Call now checkSemanticRules function in language service of validate semantics and syntax errors consolidation method will return, and now we've editor supports semantic check

semanticError.png

Implementing Auto-Formatting

For the editor's automatic formatting function, you need to Monaco API registerDocumentFormattingEditProvider . Check the monaco-editor documentation for more details.

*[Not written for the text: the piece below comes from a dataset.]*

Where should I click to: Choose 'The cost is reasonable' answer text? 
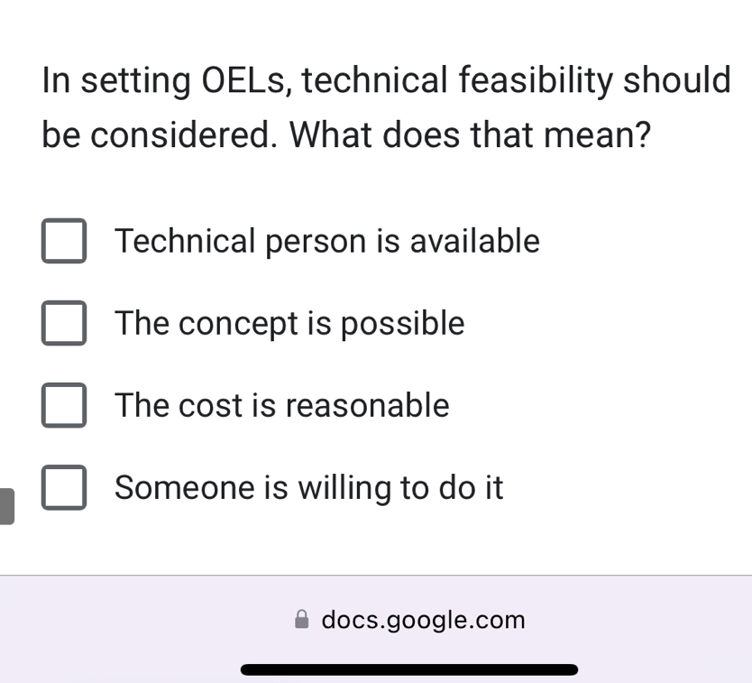(x=281, y=406)
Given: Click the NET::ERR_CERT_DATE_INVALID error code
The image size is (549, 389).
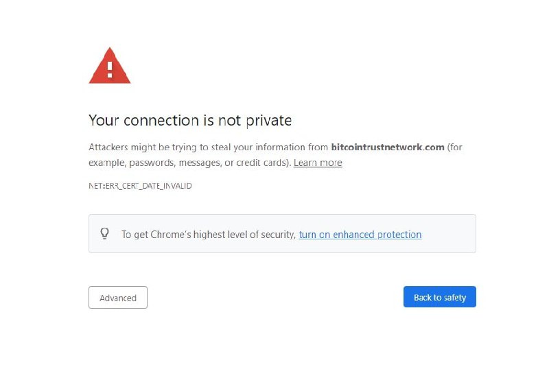Looking at the screenshot, I should [140, 186].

Calling and traversing the AST will show you the beautified code

// languageService.ts   
format(code: string): string{
        // if the code contains errors, no need to format, because this way of formating the code, will remove some of the code
        // to make things simple, we only allow formatting a valide code
        if(this.validate(code).length > 0)
            return code;
        let formattedCode = "";
        const ast: TodoExpressionsContext = parseAndGetASTRoot(code);
        ast.children.forEach(node => {
            if (node instanceof AddExpressionContext) {
                // if a Add expression : ADD TODO "STRING"
                const todo = node.STRING().text;
                formattedCode += `ADD TODO ${todo}\n`;
            }else if(node instanceof CompleteExpressionContext) {
                // If a Complete expression: COMPLETE TODO "STRING"
                const todoToComplete = node.STRING().text;
                formattedCode += `COMPLETE TODO ${todoToComplete}\n`;
            }
        });
        return formattedCode;
    }

In todoLangWorker added in format method, the format method uses language service of format method

Now create the TodoLangFomattingProvider class to implement the `DocumentFormattingEditProvider interface

import * as monaco from "monaco-editor-core";
import { WorkerAccessor } from "./setup";

export default class TodoLangFormattingProvider implements monaco.languages.DocumentFormattingEditProvider {

    constructor(private worker: WorkerAccessor) {

    }

    provideDocumentFormattingEdits(model: monaco.editor.ITextModel, options: monaco.languages.FormattingOptions, token: monaco.CancellationToken): monaco.languages.ProviderResult<monaco.languages.TextEdit[]> {
        return this.format(model.uri, model.getValue());
    }

    private async format(resource: monaco.Uri, code: string): Promise<monaco.languages.TextEdit[]> {
        // get the worker proxy
        const worker = await this.worker(resource)
        // call the validate methode proxy from the langaueg service and get errors
        const formattedCode = await worker.format(code);
        const endLineNumber = code.split("\n").length + 1;
        const endColumn = code.split("\n").map(line => line.length).sort((a, b) => a - b)[0] + 1;
        console.log({ endColumn, endLineNumber, formattedCode, code })
        return [
            {
                text: formattedCode,
                range: {
                    endColumn,
                    endLineNumber,
                    startColumn: 0,
                    startLineNumber: 0
                }
            }
        ]
    }
}

TodoLangFormattingProvider by calling worker provided format methods and means editor.getValue() as the reference, and to Monaco provide a variety of code and the code range desired to replace, now enters setup function and use Monaco registerDocumentFormattingEditProvider the API register formatting provider , re-run Application, you can see that the editor already supports automatic formatting

monaco.languages.registerDocumentFormattingEditProvider(languageID, new TodoLangFormattingProvider(worker));

formatter.png

Try to click Format document or Shift + Alt + F , you can see the effect as shown:

format1.png

Implementing Auto-Completion

To support the auto-complete the definition of TODO, you have to do is to get all defined TODO from AST, and provide completion provider by setup call registerCompletionItemProvider . completion provider gives you the code and the current position of the cursor, so you can check the context in which the user is typing, and if they type TODO in a complete expression, you can suggest predefined TO DOs. Remember, by default, Monaco-editor supports automatic completion of predefined tags in the code, you may need to disable this feature and implement your own tags to make it more intelligent and contextual

Translator information

mumiao.png


袋鼠云数栈UED
277 声望33 粉丝

我们是袋鼠云数栈 UED 团队,致力于打造优秀的一站式数据中台产品。我们始终保持工匠精神,探索前端道路,为社区积累并传播经验价值。